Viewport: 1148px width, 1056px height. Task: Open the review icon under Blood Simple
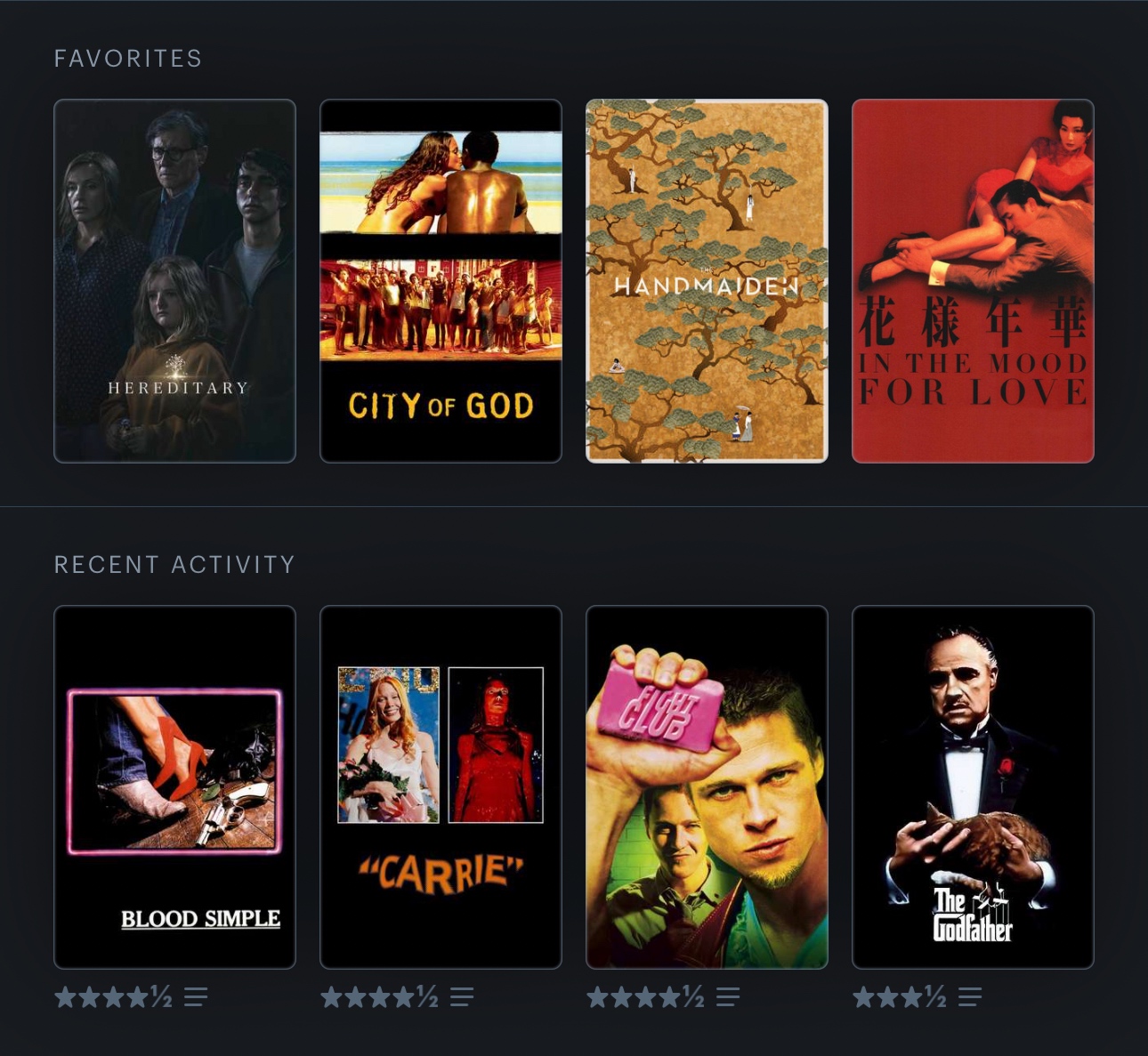click(x=196, y=997)
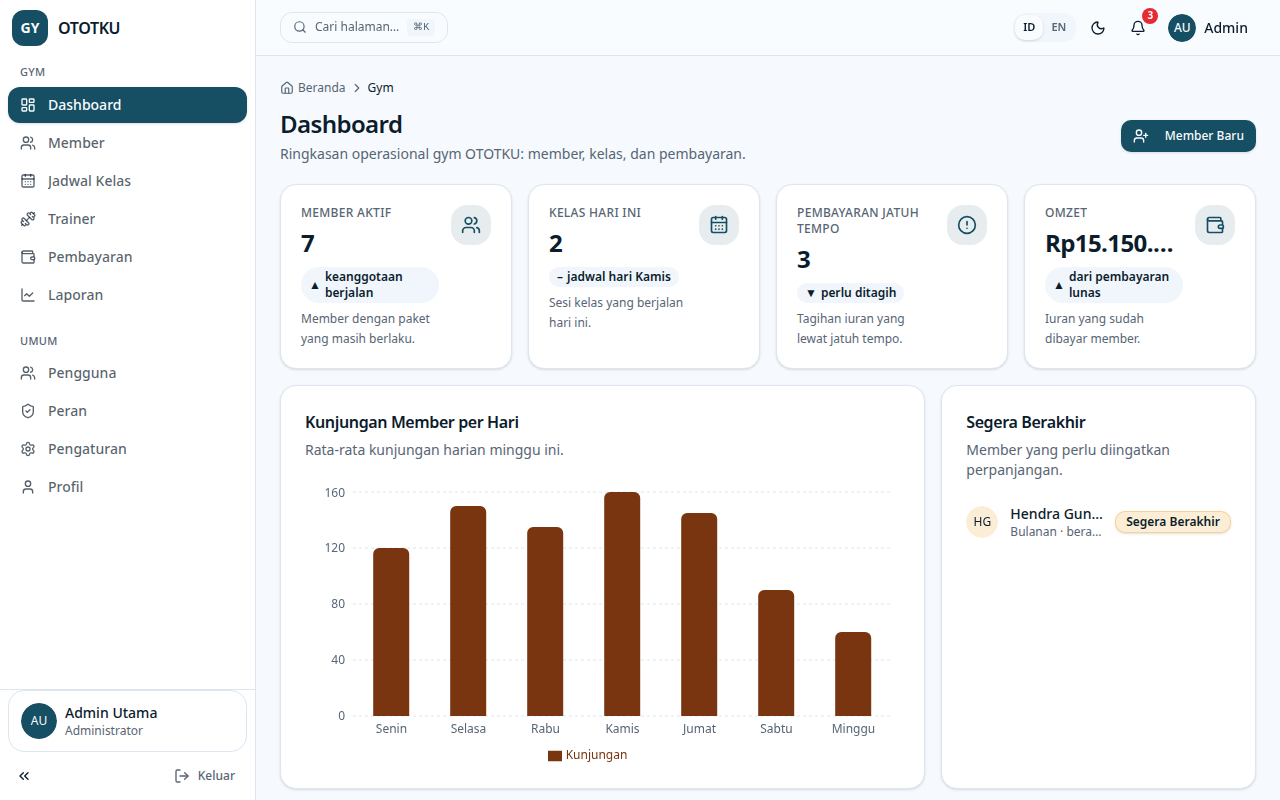This screenshot has width=1280, height=800.
Task: Switch language to EN
Action: coord(1058,28)
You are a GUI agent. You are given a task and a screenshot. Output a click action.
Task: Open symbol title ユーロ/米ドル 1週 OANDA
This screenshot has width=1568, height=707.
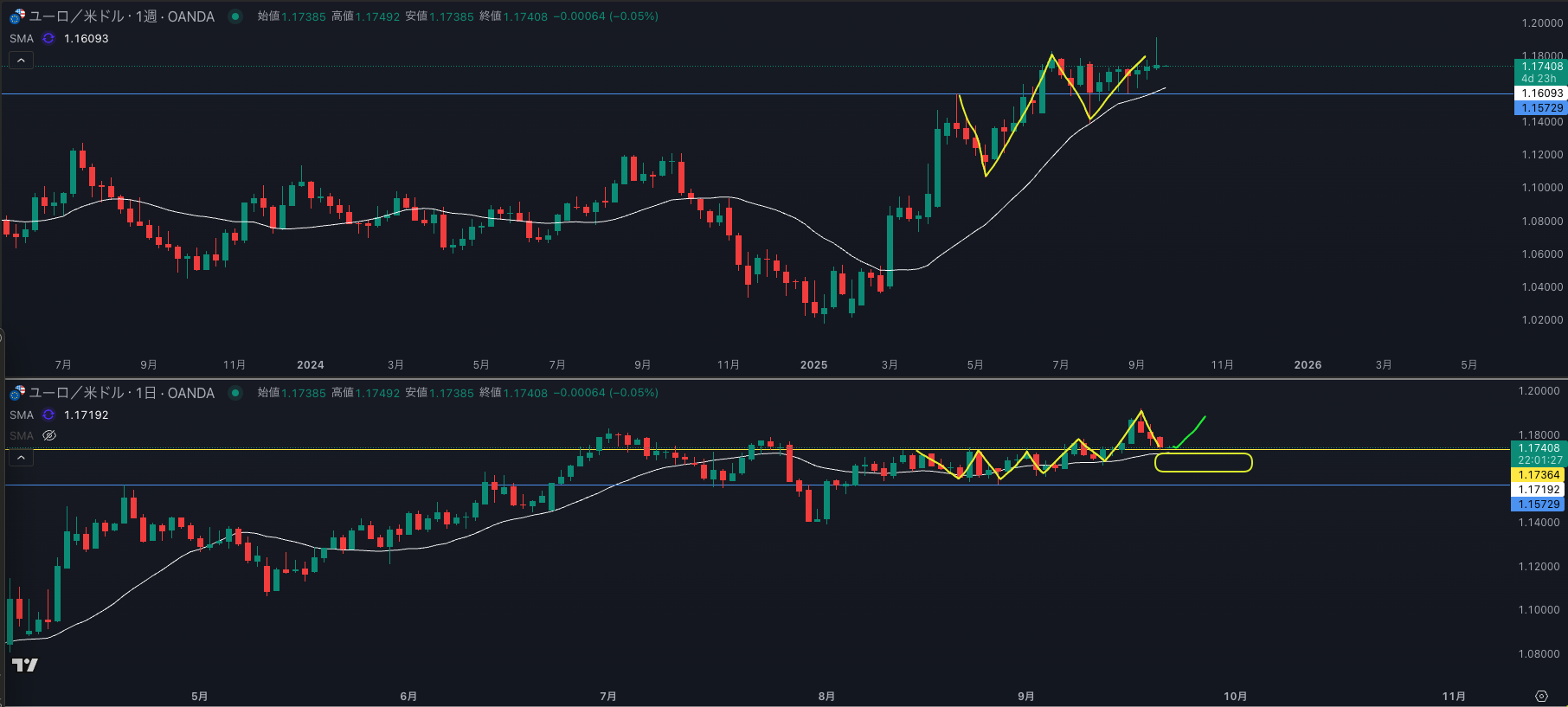(121, 16)
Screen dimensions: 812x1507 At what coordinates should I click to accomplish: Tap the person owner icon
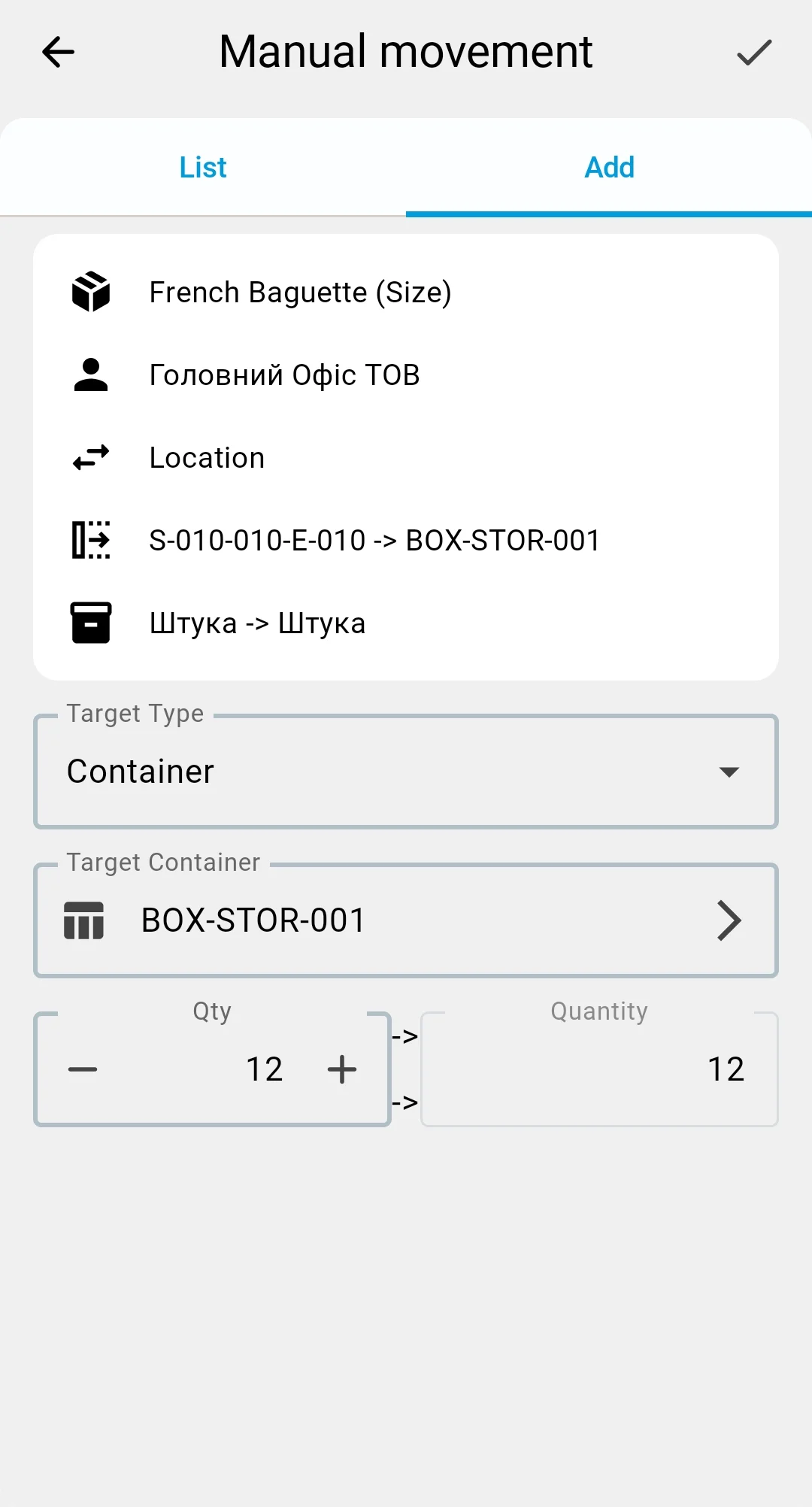tap(91, 374)
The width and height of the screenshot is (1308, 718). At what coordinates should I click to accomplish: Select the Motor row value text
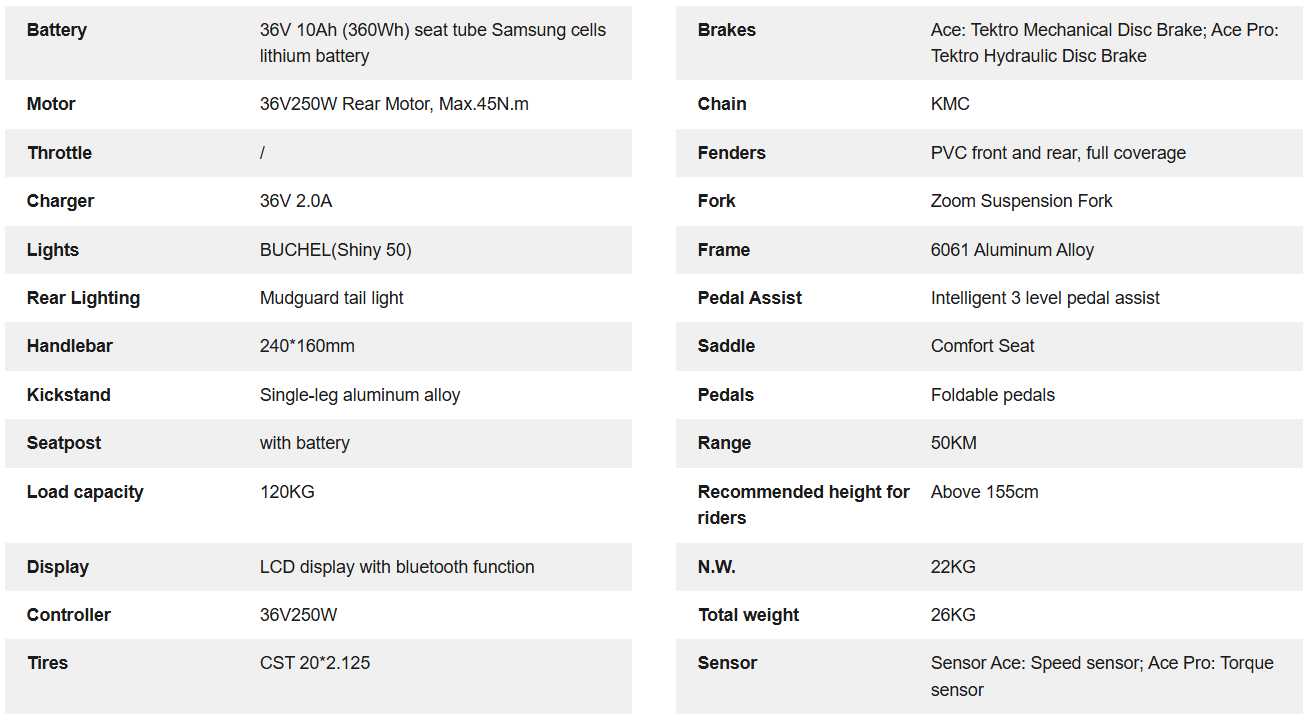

## WHAT THE TASK REQUIRES
Starting with the line that contains "You are a GUI" and going on through the end of the listing, write every line out again, requests included, with each coordinate in the answers shifted up by 106. Leave the pictures out.

## COMPLETE RESPONSE
You are a GUI agent. You are given a task and a screenshot. Output a click action.
Task: Open symbol title ユーロ/米ドル 1週 OANDA
This screenshot has width=1568, height=707.
(227, 122)
Screen dimensions: 812x1507 At what coordinates should I click to accomplish: Tap the person owner icon
tap(197, 480)
The width and height of the screenshot is (1308, 718). At what coordinates should I click to accomplish: Select the Motor row value text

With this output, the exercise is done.